Introduction: Type 1 hereditary tyrosinemia (HT1) is an autosomal recessive disorder that leads to toxic accumulation of tyrosine and its metabolites, causing hepatic stress that stimulates the production of alpha-fetoprotein (AFP). Objective: To assess the value of AFP as a biomarker for the diagnosis of tyrosinemia in children. Patients and Methods: This one-year prospective study was based on the review of medical records of patients hospitalized in the Metabolic Diseases Unit at the Abderrahim El Harouchi Mother-and-Child Hospital who presented with significantly elevated AFP levels. Results: A total of 21 cases with suspected HT1 were included. The most common reason for admission was jaundice (33.3%).

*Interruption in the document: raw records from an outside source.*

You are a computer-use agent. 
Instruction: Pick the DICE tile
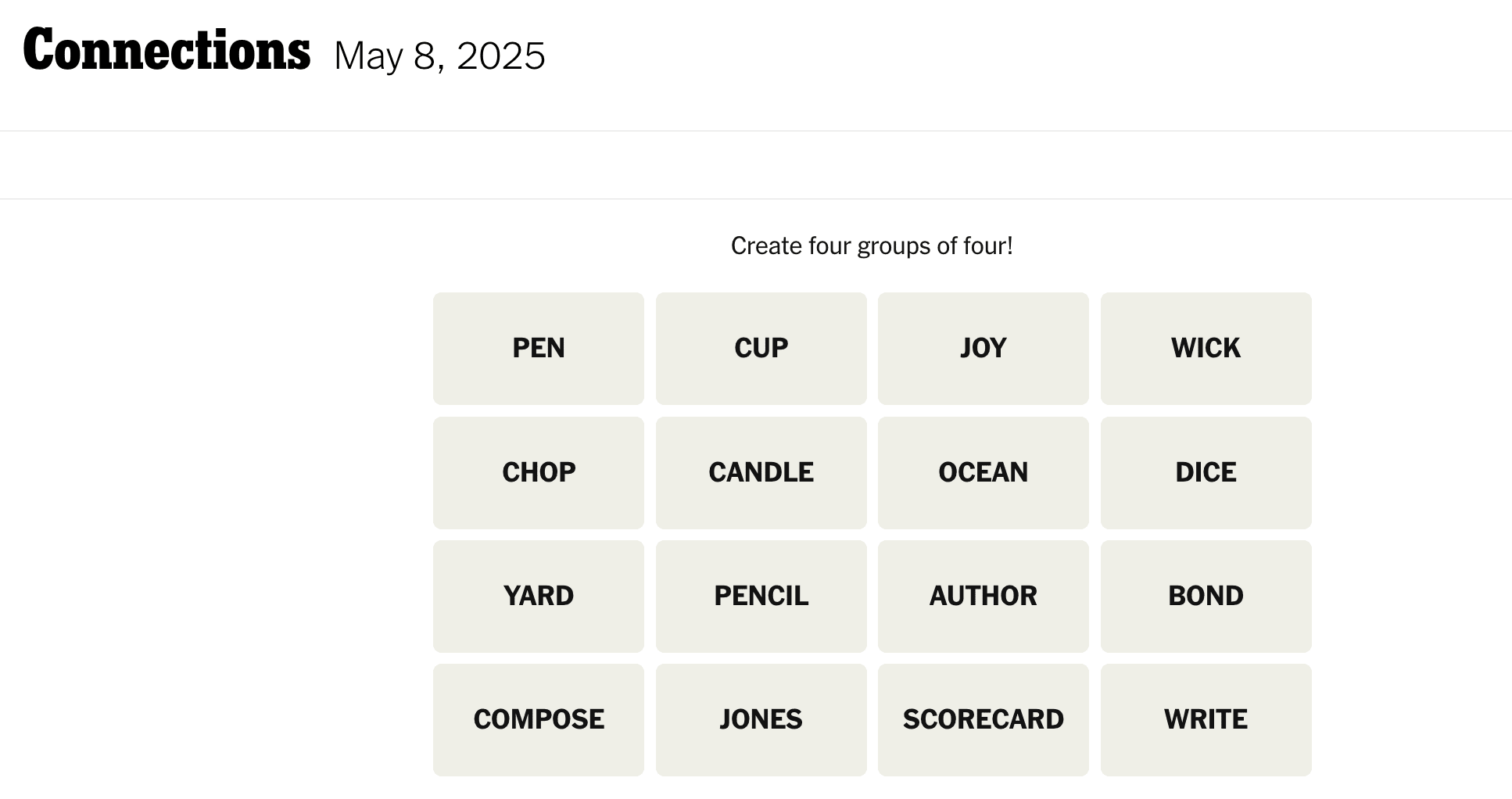tap(1206, 472)
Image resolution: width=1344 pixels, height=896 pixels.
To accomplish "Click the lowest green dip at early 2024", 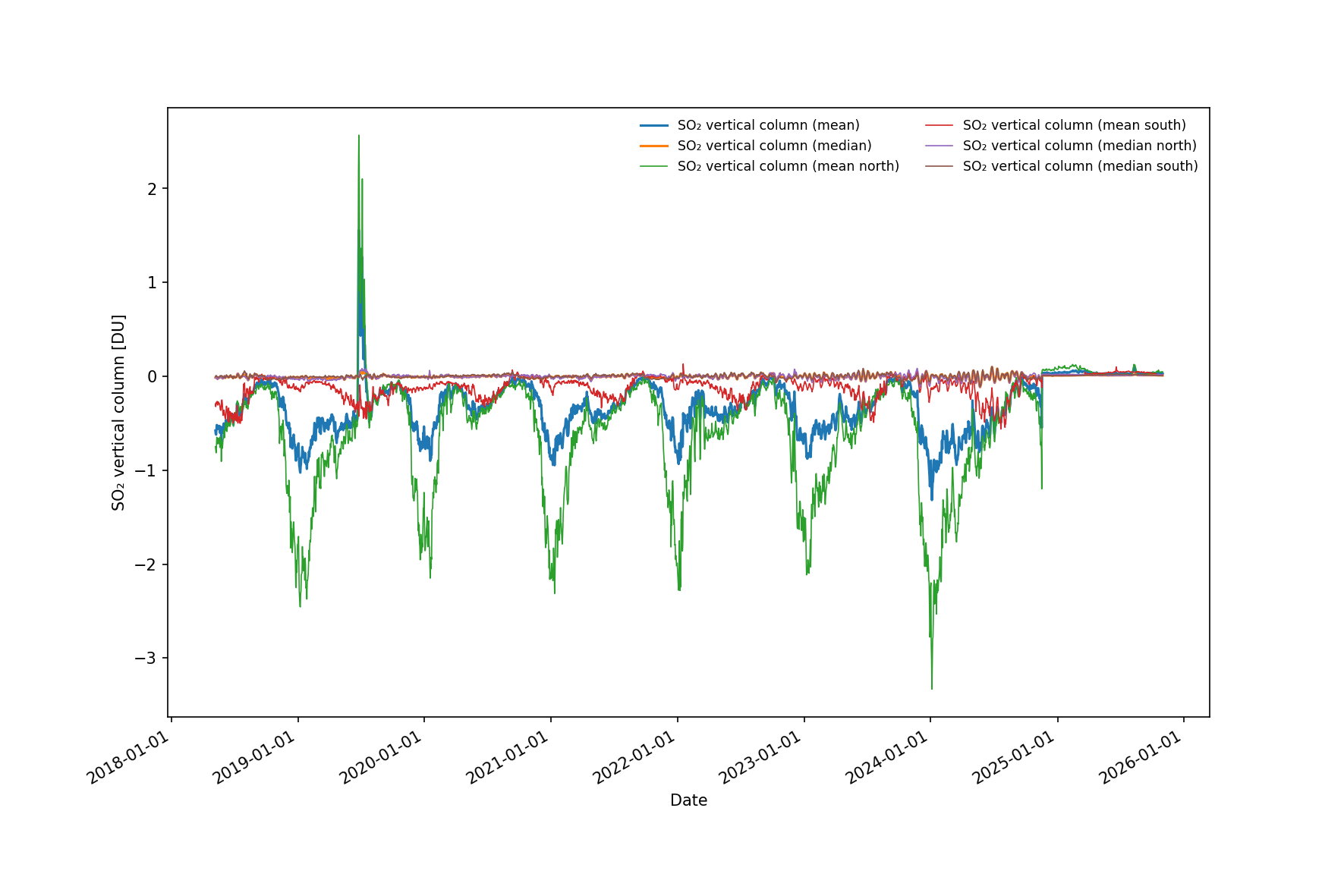I will pos(932,687).
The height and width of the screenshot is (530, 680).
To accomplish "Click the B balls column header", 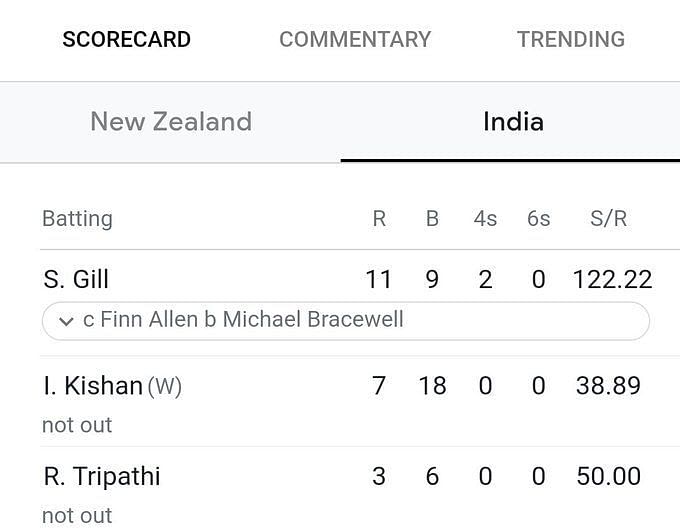I will [432, 219].
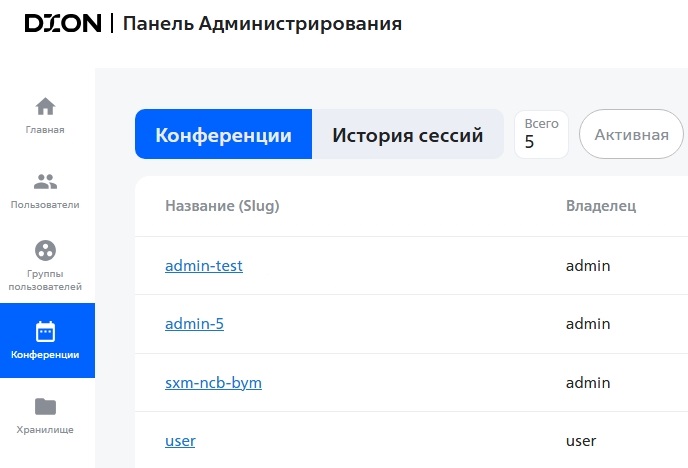Click the DION logo
Viewport: 688px width, 468px height.
[62, 23]
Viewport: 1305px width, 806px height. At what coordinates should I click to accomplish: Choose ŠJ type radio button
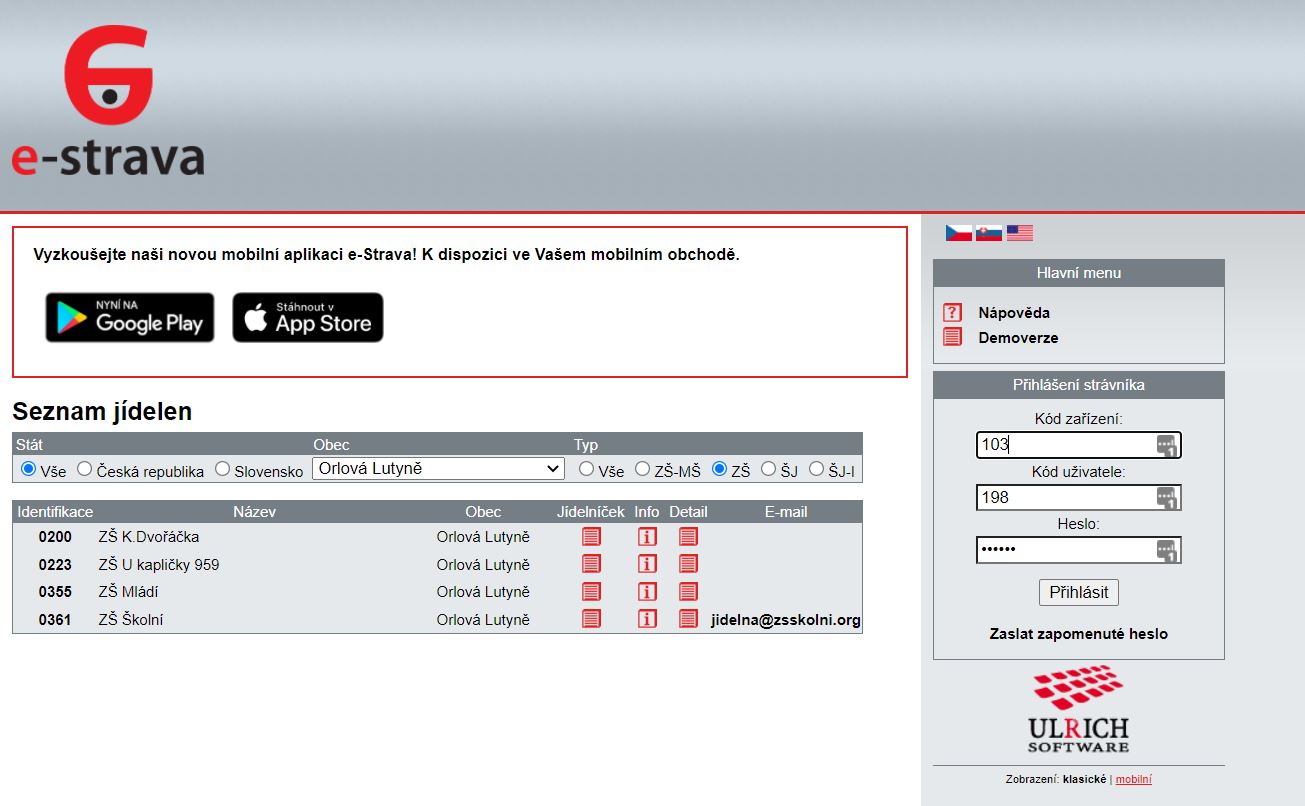pos(768,469)
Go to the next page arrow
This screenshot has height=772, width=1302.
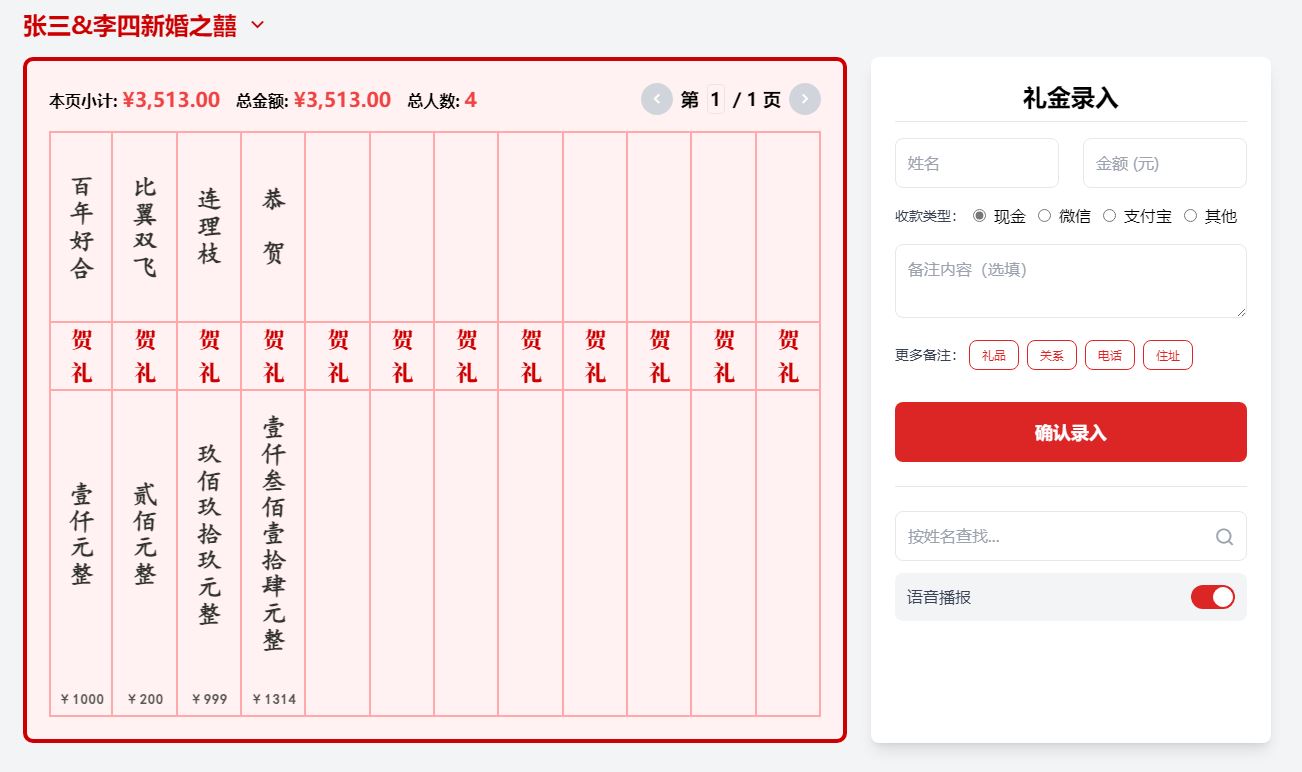805,100
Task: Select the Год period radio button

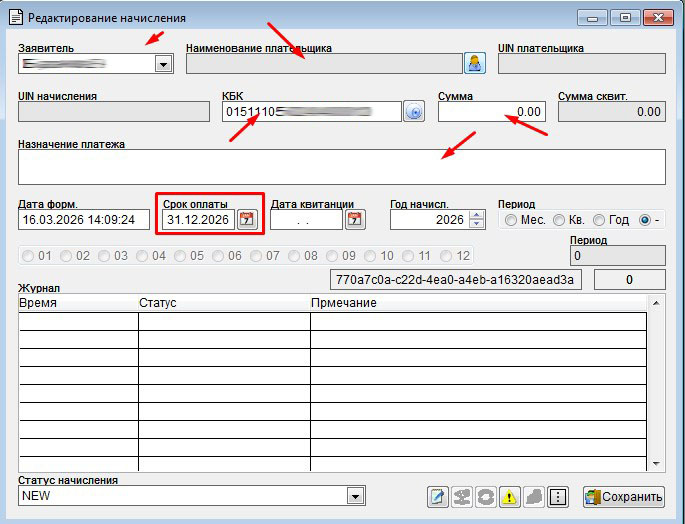Action: pos(599,220)
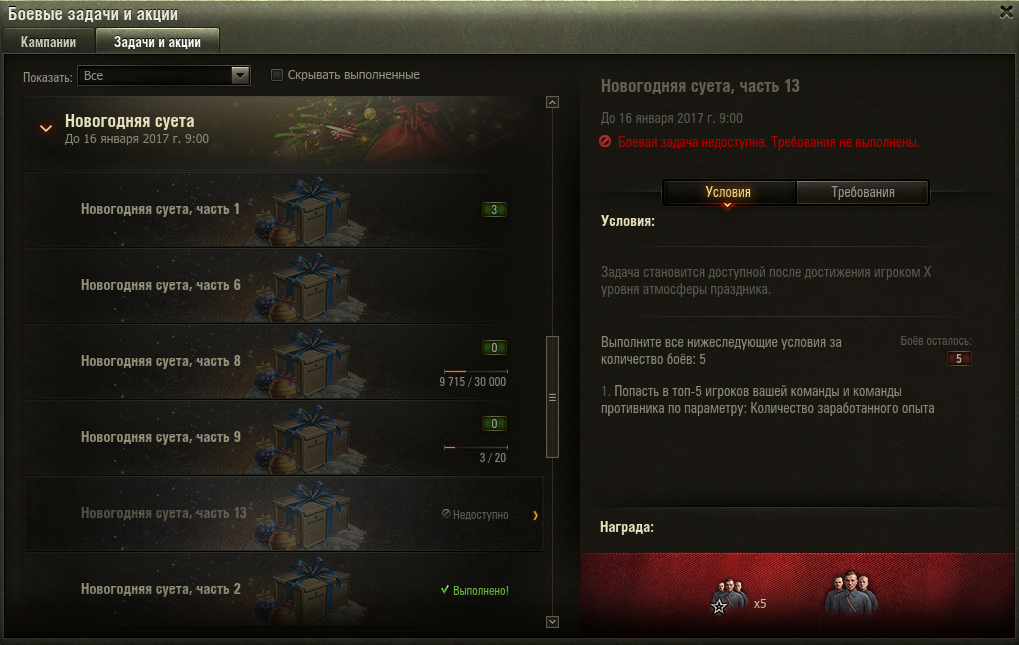
Task: Click the red battles-remaining counter badge
Action: [x=959, y=359]
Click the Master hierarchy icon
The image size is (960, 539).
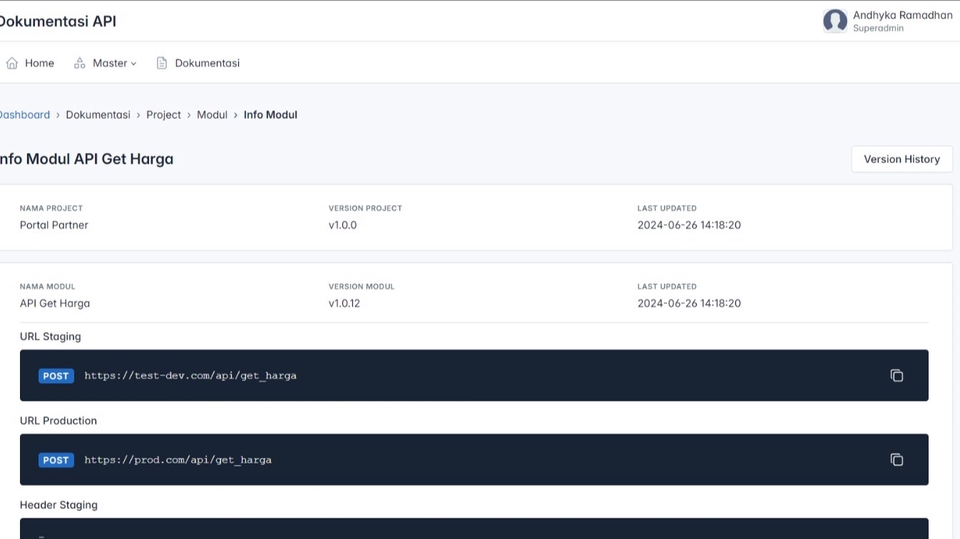pos(80,63)
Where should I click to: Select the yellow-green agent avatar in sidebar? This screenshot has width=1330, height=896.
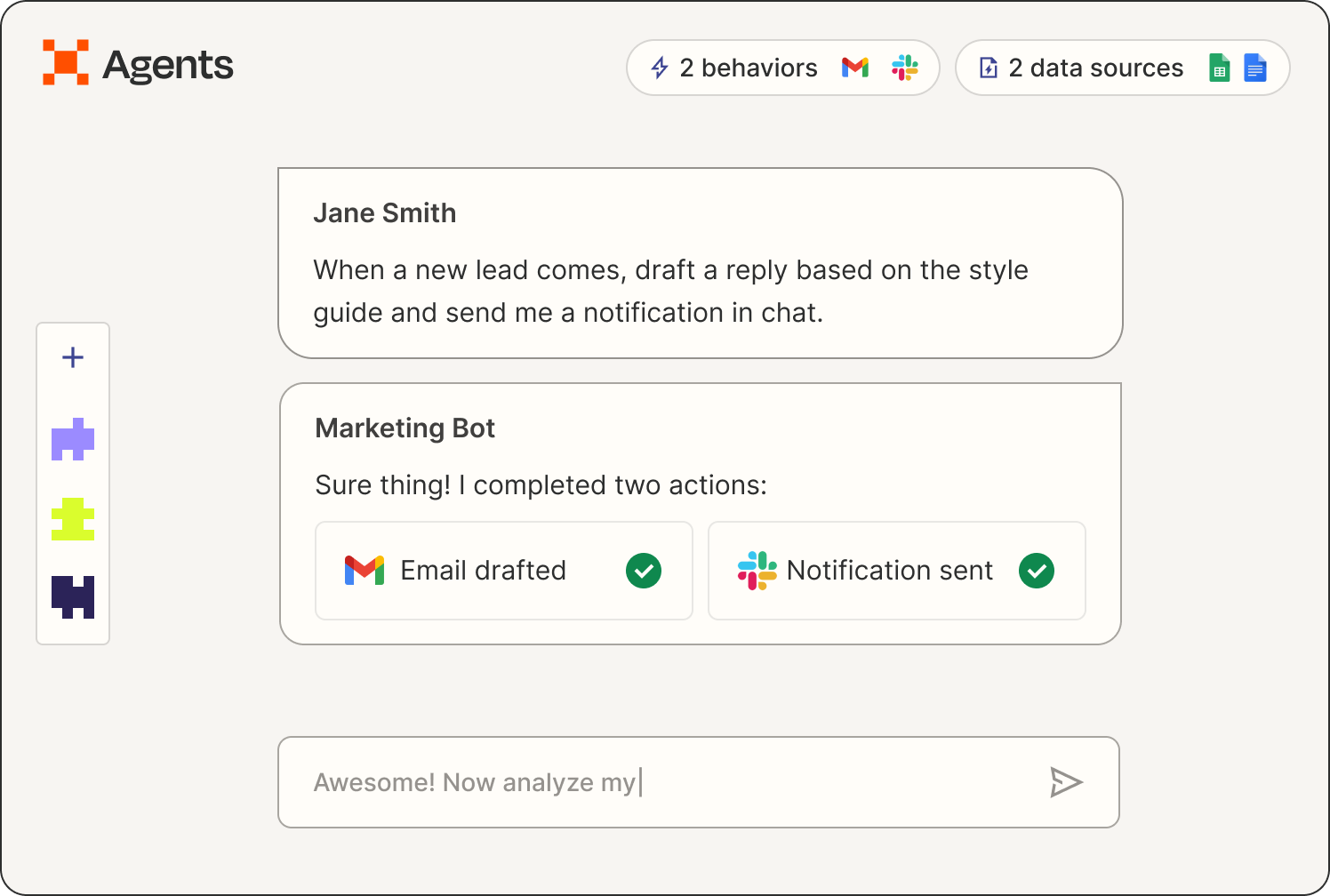73,519
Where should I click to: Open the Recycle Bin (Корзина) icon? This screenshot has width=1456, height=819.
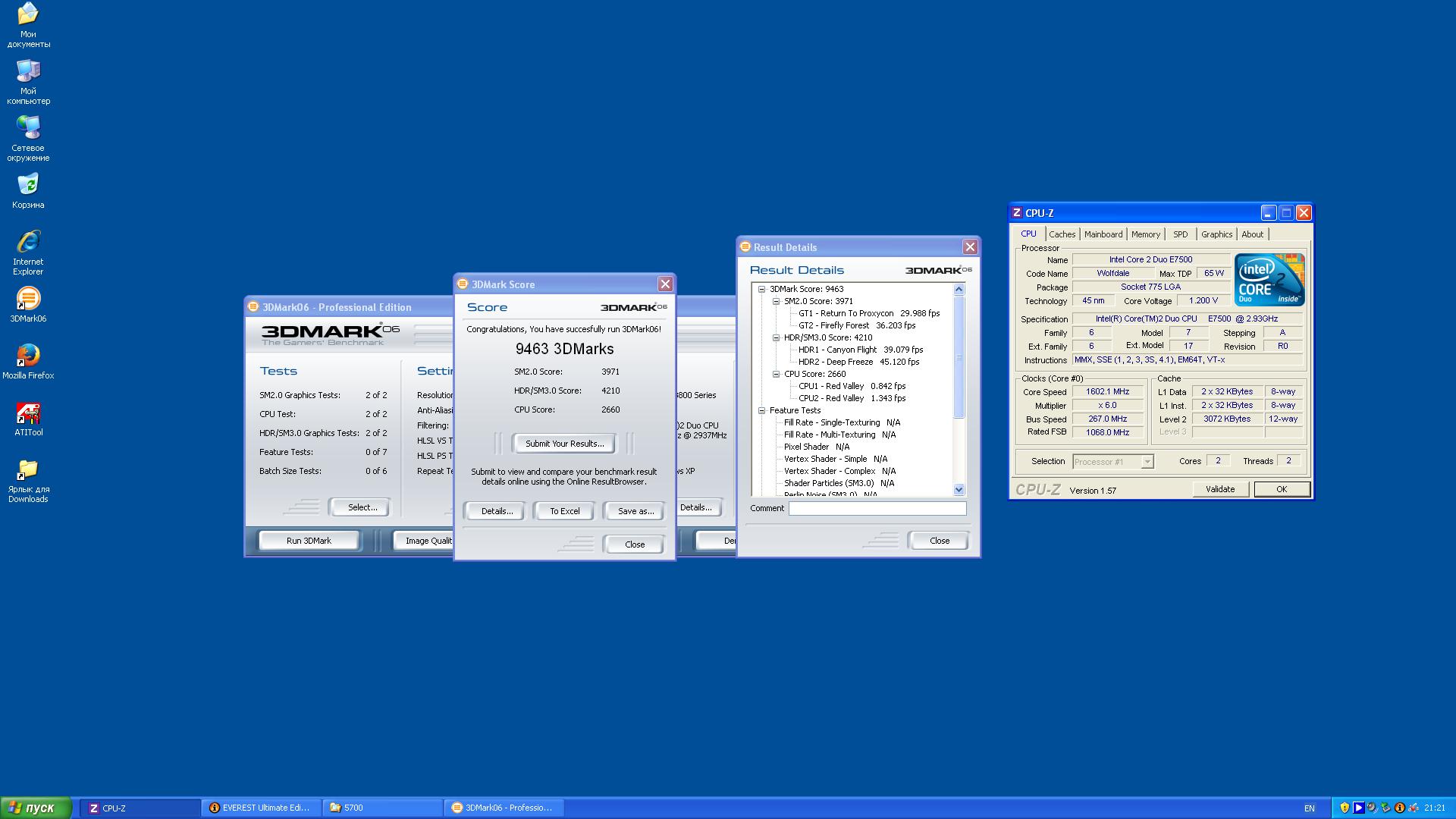tap(28, 185)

In addition to laboratory testing, all children underwent abdominal ultrasound, which revealed five cases of biliary atresia. Serological assessment identified one case of viral hepatitis in an infant. One case each of cystic fibrosis and methylmalonic acidemia was diagnosed, and two patients were found to have ataxia-telangiectasia. The cause of hepatocellular failure remained unknown in five cases. HT1 was confirmed in seven patients. These children showed markedly elevated plasma tyrosine levels, supporting the clinical suspicion, and the diagnosis was confirmed by the detection of urinary succinylacetone. Conclusion: AFP remains a key biomarker in the diagnosis of HT1. Regular monitoring helps assess disease progression and evaluate treatment effectiveness.